Normandy itself figures in chronicles from Normandy (obviously), England and southern Italy. For the writers based in Normandy, particularly Dudo, the province is something akin to the promised land as shown in Rollo’s prophetic dream that led him there in the first place. There is a strong connection between territory and certain people described as Normans. However, while an anonymous twelfth-century poet might acclaim Roger II of Sicily as a son of Rouen, it is clear through Roger’s use of material culture and Fatimid court style that he had very little in common with, for example, King Stephen or Empress Matilda.
Behaviours and characteristics lead to interesting questions about who can be considered Norman. Traditional scholarship sees military prowess, tactical nouse and cunning as particularly Norman, but if, as Nick Webber says, anyone born in Normandy was Norman, then are peasants who don’t, on the whole, exhibit the martial qualities of the aristocracy? Are women? Certainly aristocratic women and peasants could be called upon to fight or command and equally men, notably Robert Curthose, could exhibit behaviour that called into question his ability to lead, but where does that leave any notion of a coherent Norman identity? What happens when the chroniclers’ heroes turn bad?
This is where lineage and family ties can add to our understanding of how the Normans were perceived. When Normans were accused of cowardice in the first crusade, it was their lineage that was shamed. When Tancred sacked the Temple Mount and massacred all he found there regardless of faith, Ralph of Caen said in not so many words, ‘he’s a relative of Guiscard’s: why did we expect better?’.
What this very brief description shows I hope, is that there are many ways we can talk about Norman identities and the plural is important. Why should we, given that that historical writing about these groups of people continued for a couple of centuries and beyond the loss of Normandy in 1204, expect there to be a stable concept of identity. Besides which, ‘Normans’ were to be found in diverse geographical areas. Those that conquered England, were not the same as those who went to southern Italy and the Anglo-Normans who colonised Ireland were quickly known as English. We must be sensitive to these inflections.
Now to the first question, which took me by surprise. As a medievalist working in the UK, plugged into various international Norman studies networks, whose undergraduate modules recruit well and who gives a number of public talks a year, it hadn’t occurred to me that people weren’t interested in the Normans. The OP clarified by suggesting that the Normans had avoided being incorporated into anyone’s nationalist histories. Now the whole question of nation as a medieval idea is a vast topic and one I am not equipped to comment on, but certainly political use has been made of the Normans from the time of their settlement in Normandy in the tenth century onwards.
The OP was particularly interested in nineteenth- and twentieth-century political uses of Norman history. There’s a couple of things we need to bear in mind here. Historians do not write in a vacuum. We are the products of our own time and that affects the type of questions we ask our sources, the way we frame our research and the type of historian we describes ourselves as. In the nineteenth century history was emerging as a profession and an academic discipline; there was no clear demarcation between professional and amateur and men like J.H. Round had private means to finance their scholarship. History, as it does now, found its way into politics, the news and popular media like tour guides.

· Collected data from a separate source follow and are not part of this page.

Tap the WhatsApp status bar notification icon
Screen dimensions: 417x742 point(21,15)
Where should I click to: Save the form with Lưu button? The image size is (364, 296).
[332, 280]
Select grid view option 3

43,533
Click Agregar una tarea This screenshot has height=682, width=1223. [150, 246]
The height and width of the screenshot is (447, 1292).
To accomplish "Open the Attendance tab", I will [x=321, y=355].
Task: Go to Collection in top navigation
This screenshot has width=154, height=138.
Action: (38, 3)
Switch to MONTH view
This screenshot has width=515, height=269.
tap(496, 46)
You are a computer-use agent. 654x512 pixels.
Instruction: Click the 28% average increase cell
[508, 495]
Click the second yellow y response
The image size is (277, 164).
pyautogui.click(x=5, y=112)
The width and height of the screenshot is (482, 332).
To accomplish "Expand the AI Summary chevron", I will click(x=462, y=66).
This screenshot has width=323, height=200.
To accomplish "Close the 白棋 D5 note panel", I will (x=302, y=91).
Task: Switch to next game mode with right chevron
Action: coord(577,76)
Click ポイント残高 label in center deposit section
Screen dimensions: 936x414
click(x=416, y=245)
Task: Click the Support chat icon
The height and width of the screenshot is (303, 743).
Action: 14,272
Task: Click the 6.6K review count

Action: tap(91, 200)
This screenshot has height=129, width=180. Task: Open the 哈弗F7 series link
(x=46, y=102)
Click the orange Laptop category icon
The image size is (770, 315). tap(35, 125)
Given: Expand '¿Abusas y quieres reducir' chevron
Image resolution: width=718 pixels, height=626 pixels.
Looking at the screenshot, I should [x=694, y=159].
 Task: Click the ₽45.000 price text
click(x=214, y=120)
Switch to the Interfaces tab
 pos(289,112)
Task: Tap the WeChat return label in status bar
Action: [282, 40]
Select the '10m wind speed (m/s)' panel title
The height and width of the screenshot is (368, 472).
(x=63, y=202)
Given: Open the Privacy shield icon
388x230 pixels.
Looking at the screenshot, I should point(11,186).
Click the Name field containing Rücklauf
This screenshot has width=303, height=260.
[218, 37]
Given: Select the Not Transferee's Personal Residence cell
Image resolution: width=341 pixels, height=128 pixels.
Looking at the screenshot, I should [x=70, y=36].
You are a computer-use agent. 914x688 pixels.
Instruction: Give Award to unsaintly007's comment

During the nineteenth century, various scholarly bodies began compiling collections of primary sources including chronicles, law codes, ecclesiastical documents, charters, letters and so on into big national compendia. Many of these editions in the Monumenta Germaniae Historica, Recueil des historiens des Gaules et de la France, the Rolls Series and so on are still used today; indeed, the MGH still produces work. These volumes collated texts seen as culturally important for areas connected to Germany (based on the lands of the Carolingian empire), France and Great Britain. At the same time, scholars were interested in how nation states were created and developed.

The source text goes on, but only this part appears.